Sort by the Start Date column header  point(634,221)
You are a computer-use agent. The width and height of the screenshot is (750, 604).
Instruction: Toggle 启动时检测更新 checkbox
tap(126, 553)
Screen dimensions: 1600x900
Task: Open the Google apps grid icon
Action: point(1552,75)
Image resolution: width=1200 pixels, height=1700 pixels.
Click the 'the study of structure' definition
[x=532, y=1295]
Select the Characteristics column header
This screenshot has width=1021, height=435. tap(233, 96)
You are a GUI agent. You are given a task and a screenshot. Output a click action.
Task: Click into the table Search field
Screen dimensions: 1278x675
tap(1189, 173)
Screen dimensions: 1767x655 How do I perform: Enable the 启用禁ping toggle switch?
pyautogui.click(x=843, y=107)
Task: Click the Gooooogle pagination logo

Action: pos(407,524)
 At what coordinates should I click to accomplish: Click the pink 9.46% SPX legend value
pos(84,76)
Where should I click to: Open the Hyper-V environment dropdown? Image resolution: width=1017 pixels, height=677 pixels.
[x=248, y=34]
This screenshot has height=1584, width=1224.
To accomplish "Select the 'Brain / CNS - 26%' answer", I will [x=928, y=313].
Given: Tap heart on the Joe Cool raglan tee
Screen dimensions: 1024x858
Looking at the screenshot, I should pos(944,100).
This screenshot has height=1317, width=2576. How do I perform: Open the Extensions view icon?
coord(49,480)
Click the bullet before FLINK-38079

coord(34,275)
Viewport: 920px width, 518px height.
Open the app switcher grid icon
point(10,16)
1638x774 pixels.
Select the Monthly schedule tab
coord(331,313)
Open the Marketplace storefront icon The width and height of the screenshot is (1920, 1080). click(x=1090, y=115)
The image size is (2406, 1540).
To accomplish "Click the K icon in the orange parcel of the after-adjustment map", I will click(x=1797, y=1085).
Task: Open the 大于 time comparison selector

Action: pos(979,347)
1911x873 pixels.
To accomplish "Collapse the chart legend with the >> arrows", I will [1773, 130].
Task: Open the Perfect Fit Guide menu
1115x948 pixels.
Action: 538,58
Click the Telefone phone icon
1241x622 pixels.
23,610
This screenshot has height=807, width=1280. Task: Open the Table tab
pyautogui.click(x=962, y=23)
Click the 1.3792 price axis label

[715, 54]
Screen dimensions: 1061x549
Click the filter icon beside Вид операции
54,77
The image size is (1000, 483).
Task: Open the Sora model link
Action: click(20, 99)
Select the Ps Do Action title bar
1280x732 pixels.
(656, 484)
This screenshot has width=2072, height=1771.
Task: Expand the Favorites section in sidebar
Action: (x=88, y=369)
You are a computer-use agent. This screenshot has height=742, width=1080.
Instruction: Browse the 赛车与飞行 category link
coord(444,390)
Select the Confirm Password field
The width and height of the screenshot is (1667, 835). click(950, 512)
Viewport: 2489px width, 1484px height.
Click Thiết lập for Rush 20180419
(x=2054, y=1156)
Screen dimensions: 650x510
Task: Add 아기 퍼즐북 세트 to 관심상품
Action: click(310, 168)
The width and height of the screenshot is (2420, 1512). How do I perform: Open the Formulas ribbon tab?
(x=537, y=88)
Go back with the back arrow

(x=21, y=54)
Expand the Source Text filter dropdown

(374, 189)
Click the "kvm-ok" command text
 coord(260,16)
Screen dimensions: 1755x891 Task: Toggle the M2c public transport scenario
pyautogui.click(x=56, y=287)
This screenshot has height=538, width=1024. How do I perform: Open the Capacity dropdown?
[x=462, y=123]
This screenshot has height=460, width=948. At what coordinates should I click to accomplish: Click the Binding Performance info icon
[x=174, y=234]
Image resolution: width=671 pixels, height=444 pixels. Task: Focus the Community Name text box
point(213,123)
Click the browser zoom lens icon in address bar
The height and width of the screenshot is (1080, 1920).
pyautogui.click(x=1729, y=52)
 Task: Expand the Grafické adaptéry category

──────

▶ Requirement: Copy the data from the first line through the line with "will [1773, 130].", replacing every "pixels" with "px" and leaving everything else the same.

▶ Task solution:
Sort by the Start Date column header  point(634,221)
You are a computer-use agent. The width and height of the screenshot is (750, 604).
Instruction: Toggle 启动时检测更新 checkbox
tap(126, 553)
Screen dimensions: 1600x900
Task: Open the Google apps grid icon
Action: point(1552,75)
Image resolution: width=1200 px, height=1700 px.
Click the 'the study of structure' definition
[x=532, y=1295]
Select the Characteristics column header
This screenshot has width=1021, height=435. tap(233, 96)
You are a GUI agent. You are given a task and a screenshot. Output a click action.
Task: Click into the table Search field
Screen dimensions: 1278x675
tap(1189, 173)
Screen dimensions: 1767x655 How do I perform: Enable the 启用禁ping toggle switch?
pyautogui.click(x=843, y=107)
Task: Click the Gooooogle pagination logo

Action: pos(407,524)
 At what coordinates should I click to accomplish: Click the pink 9.46% SPX legend value
pos(84,76)
Where should I click to: Open the Hyper-V environment dropdown? Image resolution: width=1017 px, height=677 px.
[x=248, y=34]
This screenshot has height=1584, width=1224.
To accomplish "Select the 'Brain / CNS - 26%' answer", I will [x=928, y=313].
Given: Tap heart on the Joe Cool raglan tee
Screen dimensions: 1024x858
Looking at the screenshot, I should pos(944,100).
This screenshot has height=1317, width=2576. How do I perform: Open the Extensions view icon?
coord(49,480)
Click the bullet before FLINK-38079

coord(34,275)
Viewport: 920px width, 518px height.
Open the app switcher grid icon
point(10,16)
1638x774 px.
Select the Monthly schedule tab
coord(331,313)
Open the Marketplace storefront icon The width and height of the screenshot is (1920, 1080). click(x=1090, y=115)
The image size is (2406, 1540).
To accomplish "Click the K icon in the orange parcel of the after-adjustment map", I will click(x=1797, y=1085).
Task: Open the 大于 time comparison selector

Action: pos(979,347)
1911x873 px.
To accomplish "Collapse the chart legend with the >> arrows", I will [1773, 130].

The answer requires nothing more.